In honor of these lighter-than air leviathans and their attendant enthusiasts, I recommend a film that will keep you and yours entertained throughout the holiday: Flight of the Lost Balloon(1961). Directed by Nathan H. Juran (Seventh Voyage of Sinbad, Attack of the 50 Ft. Woman), the film was based on Jules Verne’s novel Five Weeks In A Balloon, and beat Irwin Allen’s adaptation featuring Red Buttons, Barbara Eden and Peter Lorre by a matter of months.
The plot centers on a balloon journey undertaken across unexplored Africa to rescue a missing explorer, and features two Hollywood television stars of the time, Mala Powers (Rebecca Boone from Daniel Boone) and Marshall Thompson (Daktari). However, the defining performance in this film comes from James Lamphier as the suave menacing Hindu, the servant who usurps his master and takes over the balloon (and the film). After an uncredited appearance in Richard Quine’s Bell, Book and Candle (1958), Lamphier would become a favorite of Blake Edwards, with distinctive credited and uncredited appearances in films such as Operation Petticoat, Experiment In Terror, Breakfast At Tiffany’s, The Days of Wine and Roses, The Pink Panther, andThe Party. At the time of this picture he was enjoying the success of his involvement in Edward’s TV series Peter Gunn. For him alone the picture is worth watching.
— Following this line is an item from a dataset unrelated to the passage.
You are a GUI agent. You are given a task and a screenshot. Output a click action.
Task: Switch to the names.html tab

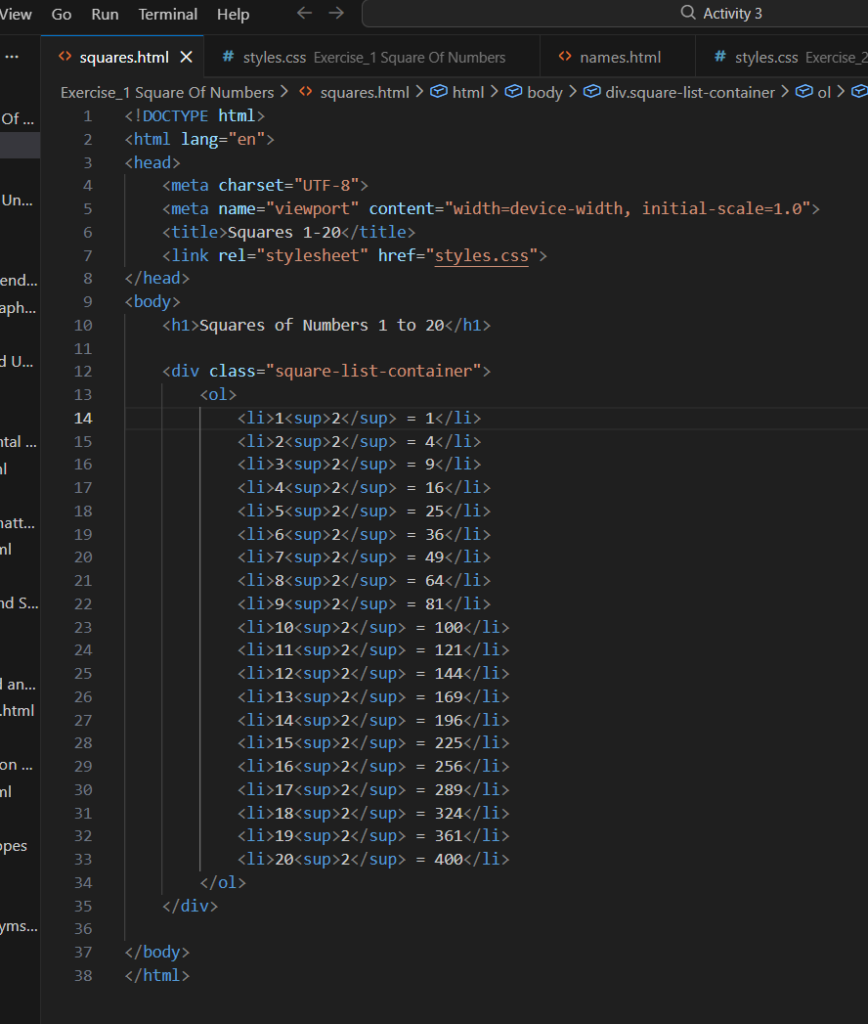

Although the film is set over and in Africa, it was actually filmed in Puerto Rico. This is not a great loss on the exotic quotient, however. Also involved was Felipe Birriel (looking a bit like a stretched Lee Marvin), the Puerto Rican ‘Giant of Carolina,’ who plays Hindu’s main native henchman. Birriel was a giant due to a tumor that affected his pituitary gland, treatable except for the fact that at that time Puerto Rico did not have access to such technology. After his film career he was able to entertain audiences by dunking basketballs without jumping.